*** Opening of DATA FOR REVIEW ***

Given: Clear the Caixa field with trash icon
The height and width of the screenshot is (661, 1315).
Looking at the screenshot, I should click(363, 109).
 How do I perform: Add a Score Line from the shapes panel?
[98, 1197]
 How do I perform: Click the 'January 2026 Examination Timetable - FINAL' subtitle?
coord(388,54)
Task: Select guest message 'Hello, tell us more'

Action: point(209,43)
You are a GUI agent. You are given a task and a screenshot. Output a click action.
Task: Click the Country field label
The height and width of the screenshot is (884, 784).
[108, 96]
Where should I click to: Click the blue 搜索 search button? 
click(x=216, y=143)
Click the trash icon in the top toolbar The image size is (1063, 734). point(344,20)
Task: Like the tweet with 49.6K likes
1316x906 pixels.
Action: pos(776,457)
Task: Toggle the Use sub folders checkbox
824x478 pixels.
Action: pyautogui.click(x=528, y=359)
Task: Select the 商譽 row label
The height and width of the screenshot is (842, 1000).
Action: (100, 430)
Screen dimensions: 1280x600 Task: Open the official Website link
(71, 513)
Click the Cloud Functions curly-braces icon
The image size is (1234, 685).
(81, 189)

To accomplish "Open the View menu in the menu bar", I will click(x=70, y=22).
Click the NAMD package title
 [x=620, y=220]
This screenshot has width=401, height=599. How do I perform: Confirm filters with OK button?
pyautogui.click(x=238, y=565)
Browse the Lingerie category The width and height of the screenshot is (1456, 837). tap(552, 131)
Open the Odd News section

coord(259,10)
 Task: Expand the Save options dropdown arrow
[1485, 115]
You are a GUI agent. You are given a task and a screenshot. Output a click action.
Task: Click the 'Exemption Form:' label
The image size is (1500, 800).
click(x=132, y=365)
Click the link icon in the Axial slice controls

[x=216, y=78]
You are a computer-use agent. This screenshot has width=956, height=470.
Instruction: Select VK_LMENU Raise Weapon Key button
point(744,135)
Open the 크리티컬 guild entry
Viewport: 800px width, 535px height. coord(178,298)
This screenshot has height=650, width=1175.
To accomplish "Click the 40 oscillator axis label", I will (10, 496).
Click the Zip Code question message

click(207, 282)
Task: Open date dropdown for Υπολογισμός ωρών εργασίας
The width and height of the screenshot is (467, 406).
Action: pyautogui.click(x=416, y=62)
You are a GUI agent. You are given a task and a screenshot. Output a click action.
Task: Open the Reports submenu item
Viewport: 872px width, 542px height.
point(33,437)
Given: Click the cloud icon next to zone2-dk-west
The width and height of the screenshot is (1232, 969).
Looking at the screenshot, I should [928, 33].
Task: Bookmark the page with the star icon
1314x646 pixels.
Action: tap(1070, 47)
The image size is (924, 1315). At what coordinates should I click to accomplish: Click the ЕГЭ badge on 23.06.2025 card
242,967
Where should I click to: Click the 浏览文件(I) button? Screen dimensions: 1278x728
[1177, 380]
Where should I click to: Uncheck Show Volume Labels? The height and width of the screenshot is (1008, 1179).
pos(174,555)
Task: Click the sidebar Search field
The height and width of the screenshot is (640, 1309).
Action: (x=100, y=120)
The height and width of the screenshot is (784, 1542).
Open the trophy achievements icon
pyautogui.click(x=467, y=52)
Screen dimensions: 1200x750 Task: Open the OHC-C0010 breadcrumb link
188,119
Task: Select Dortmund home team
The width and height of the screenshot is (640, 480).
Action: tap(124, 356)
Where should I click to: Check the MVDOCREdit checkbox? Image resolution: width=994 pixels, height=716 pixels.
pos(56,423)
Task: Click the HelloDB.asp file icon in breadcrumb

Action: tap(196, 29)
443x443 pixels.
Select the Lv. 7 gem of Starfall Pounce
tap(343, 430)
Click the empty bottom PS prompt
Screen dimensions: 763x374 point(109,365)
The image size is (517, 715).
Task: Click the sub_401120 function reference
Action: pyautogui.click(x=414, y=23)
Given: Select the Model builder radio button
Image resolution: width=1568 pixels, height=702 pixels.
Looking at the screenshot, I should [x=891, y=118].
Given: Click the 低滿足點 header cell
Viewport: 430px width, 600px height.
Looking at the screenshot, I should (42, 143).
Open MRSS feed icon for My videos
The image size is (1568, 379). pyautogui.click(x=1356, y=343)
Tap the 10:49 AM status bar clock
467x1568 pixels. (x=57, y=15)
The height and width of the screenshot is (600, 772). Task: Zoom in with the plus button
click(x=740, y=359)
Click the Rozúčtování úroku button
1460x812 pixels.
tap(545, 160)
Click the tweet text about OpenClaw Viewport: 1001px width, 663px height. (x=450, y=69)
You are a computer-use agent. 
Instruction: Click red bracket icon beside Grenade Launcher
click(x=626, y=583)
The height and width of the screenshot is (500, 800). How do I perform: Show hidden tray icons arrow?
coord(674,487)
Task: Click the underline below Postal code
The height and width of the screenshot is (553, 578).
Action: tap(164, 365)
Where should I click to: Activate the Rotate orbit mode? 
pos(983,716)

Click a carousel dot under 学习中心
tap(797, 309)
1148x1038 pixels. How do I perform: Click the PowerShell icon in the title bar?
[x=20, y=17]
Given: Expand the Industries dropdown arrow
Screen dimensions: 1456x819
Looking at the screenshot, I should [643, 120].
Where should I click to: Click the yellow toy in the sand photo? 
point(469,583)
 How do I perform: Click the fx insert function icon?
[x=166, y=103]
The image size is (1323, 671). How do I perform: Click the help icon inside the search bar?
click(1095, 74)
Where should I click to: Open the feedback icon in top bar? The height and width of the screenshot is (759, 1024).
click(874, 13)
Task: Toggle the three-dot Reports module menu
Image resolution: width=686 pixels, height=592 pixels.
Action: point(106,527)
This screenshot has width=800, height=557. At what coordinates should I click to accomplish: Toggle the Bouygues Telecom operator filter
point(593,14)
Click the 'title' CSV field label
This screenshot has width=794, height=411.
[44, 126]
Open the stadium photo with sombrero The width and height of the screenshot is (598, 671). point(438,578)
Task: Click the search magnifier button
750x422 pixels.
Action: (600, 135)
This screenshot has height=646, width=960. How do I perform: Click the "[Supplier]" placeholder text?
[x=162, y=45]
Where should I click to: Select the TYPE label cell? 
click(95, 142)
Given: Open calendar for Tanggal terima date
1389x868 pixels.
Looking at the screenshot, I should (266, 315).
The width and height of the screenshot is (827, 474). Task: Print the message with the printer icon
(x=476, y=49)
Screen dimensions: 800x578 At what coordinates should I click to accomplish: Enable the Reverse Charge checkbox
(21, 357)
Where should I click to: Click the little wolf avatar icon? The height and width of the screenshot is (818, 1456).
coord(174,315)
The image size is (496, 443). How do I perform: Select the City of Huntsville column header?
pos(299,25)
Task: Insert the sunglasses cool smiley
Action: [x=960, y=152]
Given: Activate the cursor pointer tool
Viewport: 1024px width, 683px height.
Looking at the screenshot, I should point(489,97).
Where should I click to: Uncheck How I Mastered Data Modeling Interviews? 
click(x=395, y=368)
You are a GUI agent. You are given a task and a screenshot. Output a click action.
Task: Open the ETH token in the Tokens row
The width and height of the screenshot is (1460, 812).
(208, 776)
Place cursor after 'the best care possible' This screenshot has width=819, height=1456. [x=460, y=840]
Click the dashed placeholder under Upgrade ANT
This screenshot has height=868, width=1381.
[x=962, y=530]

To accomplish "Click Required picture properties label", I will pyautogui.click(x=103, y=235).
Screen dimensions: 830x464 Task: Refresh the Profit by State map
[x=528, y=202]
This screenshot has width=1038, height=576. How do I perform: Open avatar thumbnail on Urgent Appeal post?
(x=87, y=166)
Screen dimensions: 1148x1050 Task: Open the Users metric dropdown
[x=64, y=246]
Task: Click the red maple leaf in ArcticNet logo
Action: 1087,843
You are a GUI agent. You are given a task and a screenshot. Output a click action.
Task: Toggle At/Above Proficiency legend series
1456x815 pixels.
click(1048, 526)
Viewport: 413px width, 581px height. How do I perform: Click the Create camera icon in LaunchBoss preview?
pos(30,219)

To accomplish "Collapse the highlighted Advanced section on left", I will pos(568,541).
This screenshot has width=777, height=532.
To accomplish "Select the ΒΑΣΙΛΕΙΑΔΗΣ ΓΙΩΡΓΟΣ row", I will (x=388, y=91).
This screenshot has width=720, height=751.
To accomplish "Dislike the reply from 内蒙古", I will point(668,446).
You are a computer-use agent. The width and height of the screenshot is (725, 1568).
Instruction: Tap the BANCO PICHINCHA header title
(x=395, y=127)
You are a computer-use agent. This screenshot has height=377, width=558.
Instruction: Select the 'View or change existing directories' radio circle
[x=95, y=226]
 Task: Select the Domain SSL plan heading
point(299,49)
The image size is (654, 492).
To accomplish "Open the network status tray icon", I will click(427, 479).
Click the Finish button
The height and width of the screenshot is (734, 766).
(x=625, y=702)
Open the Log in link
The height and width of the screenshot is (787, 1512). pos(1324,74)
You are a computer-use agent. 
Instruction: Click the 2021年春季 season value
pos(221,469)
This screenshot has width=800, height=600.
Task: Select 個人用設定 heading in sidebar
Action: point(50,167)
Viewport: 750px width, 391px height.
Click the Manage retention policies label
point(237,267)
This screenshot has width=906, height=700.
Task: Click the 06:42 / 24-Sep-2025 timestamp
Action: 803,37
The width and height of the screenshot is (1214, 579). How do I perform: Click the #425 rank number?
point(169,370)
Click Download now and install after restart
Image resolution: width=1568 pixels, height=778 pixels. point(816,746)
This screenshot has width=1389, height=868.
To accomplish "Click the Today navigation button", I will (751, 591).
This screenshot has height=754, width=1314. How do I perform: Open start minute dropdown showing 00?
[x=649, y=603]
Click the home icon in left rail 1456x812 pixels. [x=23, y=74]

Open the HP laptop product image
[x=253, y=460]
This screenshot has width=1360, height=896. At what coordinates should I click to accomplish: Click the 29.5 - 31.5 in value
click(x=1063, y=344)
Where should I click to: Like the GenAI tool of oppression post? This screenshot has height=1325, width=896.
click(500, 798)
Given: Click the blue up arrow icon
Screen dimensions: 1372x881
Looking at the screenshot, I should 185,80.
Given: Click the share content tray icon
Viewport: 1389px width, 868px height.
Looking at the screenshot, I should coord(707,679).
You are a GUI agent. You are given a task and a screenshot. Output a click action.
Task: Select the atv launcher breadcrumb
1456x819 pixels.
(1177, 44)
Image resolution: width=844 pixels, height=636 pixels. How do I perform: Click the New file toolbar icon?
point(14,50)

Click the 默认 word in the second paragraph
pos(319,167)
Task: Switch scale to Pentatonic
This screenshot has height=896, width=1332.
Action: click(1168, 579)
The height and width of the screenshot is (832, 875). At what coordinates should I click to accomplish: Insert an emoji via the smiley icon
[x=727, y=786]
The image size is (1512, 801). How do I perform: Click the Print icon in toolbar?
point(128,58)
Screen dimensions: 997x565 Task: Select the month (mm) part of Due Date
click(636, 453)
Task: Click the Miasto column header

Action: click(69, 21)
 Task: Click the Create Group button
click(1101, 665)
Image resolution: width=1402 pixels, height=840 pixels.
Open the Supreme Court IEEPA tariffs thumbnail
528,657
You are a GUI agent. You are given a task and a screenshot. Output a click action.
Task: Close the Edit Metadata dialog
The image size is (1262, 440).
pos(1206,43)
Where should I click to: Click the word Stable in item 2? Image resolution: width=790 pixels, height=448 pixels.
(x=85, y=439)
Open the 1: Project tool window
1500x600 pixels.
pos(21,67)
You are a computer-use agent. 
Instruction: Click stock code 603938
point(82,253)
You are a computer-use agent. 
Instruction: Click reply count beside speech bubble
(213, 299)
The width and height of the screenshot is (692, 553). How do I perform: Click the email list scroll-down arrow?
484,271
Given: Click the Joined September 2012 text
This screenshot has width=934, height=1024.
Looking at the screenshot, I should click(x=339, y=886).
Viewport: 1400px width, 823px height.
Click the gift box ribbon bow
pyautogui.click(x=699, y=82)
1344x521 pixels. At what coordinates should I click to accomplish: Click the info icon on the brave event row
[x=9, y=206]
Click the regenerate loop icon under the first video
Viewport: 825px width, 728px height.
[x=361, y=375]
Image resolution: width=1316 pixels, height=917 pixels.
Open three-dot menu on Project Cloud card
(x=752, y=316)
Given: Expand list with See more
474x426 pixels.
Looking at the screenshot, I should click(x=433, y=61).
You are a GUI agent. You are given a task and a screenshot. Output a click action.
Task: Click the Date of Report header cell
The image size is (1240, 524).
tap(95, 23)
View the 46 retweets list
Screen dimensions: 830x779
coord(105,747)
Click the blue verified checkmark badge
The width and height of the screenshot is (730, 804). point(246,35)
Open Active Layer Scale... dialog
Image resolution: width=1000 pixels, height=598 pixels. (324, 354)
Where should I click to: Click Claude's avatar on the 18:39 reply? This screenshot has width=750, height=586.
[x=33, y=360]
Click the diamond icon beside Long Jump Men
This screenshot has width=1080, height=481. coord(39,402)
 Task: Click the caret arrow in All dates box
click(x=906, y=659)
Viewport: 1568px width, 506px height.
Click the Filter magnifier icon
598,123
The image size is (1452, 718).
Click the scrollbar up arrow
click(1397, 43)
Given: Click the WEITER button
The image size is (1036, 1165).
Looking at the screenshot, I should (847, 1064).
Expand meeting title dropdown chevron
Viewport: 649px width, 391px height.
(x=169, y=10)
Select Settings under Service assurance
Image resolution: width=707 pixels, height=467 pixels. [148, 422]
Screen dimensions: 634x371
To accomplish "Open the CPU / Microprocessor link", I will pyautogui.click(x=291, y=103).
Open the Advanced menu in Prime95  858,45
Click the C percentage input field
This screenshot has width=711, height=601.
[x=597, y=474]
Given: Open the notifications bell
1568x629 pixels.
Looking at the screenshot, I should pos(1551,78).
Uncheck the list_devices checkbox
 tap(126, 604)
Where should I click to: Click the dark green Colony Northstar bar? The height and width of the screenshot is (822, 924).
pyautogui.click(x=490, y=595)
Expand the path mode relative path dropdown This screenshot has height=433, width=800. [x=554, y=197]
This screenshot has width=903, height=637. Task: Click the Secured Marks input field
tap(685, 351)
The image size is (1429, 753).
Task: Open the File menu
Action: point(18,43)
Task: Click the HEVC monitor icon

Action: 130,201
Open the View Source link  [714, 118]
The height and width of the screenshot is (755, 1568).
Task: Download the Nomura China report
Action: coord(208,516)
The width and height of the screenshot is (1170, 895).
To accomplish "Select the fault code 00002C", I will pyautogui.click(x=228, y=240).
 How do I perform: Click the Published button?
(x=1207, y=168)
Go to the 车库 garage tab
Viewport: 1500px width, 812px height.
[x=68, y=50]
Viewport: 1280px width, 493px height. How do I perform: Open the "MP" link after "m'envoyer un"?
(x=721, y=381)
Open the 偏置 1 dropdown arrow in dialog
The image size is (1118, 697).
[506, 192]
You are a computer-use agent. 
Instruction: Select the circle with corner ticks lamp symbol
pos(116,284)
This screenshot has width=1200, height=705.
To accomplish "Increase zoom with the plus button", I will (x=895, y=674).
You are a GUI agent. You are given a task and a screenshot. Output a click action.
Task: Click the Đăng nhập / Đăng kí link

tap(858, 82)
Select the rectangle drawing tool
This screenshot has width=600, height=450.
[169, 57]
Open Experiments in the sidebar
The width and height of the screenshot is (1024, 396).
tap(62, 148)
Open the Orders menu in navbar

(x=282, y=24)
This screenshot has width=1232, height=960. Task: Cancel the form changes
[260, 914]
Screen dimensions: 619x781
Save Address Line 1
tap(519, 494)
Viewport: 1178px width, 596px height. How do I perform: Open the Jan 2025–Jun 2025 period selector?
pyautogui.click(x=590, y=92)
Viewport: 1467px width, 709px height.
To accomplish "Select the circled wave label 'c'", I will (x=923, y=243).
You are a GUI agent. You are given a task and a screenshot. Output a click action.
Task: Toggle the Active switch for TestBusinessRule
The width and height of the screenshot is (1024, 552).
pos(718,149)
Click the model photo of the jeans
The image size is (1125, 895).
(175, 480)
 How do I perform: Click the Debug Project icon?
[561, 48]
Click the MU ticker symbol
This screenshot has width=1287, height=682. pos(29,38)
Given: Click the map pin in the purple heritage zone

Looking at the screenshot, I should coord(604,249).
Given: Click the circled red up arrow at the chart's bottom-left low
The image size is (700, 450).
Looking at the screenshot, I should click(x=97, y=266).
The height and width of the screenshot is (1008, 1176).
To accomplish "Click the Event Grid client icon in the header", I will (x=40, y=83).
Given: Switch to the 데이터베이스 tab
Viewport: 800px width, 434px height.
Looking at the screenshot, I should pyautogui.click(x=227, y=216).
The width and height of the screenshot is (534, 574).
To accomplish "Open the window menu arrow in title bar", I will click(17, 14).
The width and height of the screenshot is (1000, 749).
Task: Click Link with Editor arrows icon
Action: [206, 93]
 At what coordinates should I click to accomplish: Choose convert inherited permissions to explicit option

*** Close of DATA FOR REVIEW ***

DIRECTIONS FOR THIS TASK => Please transcribe the data above without changes, from its first line to its "Task: Like the tweet with 49.6K likes" line, and leave out anything past that.

TASK RESULT =>
Given: Clear the Caixa field with trash icon
The height and width of the screenshot is (661, 1315).
Looking at the screenshot, I should click(363, 109).
 How do I perform: Add a Score Line from the shapes panel?
[98, 1197]
 How do I perform: Click the 'January 2026 Examination Timetable - FINAL' subtitle?
coord(388,54)
Task: Select guest message 'Hello, tell us more'

Action: point(209,43)
You are a GUI agent. You are given a task and a screenshot. Output a click action.
Task: Click the Country field label
The height and width of the screenshot is (884, 784).
[108, 96]
Where should I click to: Click the blue 搜索 search button? 
click(x=216, y=143)
Click the trash icon in the top toolbar The image size is (1063, 734). point(344,20)
Task: Like the tweet with 49.6K likes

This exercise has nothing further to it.